▶ [Task objective]:
Some of the lines below need repeating. Reproduce exactly those between the lines holding "Image resolution: width=661" and "Given: Copy selection", inclusive.

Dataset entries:
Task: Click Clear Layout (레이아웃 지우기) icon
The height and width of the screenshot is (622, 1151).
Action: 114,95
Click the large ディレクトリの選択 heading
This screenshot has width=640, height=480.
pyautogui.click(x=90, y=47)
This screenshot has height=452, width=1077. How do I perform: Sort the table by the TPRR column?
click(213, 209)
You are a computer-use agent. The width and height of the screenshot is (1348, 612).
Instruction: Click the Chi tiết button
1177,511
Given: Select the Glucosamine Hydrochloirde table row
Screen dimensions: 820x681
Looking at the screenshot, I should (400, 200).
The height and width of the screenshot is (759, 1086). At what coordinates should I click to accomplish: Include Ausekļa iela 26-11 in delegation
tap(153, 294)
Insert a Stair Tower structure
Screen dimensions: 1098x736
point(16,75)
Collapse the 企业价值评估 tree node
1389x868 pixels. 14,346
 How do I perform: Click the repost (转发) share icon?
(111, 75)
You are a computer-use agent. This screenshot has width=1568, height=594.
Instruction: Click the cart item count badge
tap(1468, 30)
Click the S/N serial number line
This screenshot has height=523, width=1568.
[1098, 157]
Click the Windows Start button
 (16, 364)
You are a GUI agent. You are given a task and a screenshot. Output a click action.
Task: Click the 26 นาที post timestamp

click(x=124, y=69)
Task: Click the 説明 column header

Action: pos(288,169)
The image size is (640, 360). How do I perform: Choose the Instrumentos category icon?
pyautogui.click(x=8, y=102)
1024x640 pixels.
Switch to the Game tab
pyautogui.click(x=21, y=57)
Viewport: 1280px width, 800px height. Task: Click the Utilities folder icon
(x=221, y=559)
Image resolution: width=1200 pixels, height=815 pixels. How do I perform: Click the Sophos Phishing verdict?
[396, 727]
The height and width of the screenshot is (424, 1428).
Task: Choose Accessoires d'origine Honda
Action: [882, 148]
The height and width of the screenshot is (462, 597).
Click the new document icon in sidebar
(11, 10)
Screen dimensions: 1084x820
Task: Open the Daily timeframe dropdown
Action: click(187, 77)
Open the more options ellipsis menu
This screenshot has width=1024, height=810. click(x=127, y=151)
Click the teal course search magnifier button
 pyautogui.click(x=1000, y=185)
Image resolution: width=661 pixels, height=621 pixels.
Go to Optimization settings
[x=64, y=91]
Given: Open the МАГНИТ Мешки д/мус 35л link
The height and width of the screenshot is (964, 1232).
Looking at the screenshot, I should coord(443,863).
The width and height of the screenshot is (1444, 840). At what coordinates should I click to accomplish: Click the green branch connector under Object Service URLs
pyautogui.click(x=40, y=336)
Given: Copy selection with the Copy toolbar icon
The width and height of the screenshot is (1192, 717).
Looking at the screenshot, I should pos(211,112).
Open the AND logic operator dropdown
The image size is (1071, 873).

▶ [Solution]:
Image resolution: width=661 pixels, height=621 pixels.
Go to Optimization settings
[x=64, y=91]
Given: Open the МАГНИТ Мешки д/мус 35л link
The height and width of the screenshot is (964, 1232).
Looking at the screenshot, I should coord(443,863).
The width and height of the screenshot is (1444, 840). At what coordinates should I click to accomplish: Click the green branch connector under Object Service URLs
pyautogui.click(x=40, y=336)
Given: Copy selection with the Copy toolbar icon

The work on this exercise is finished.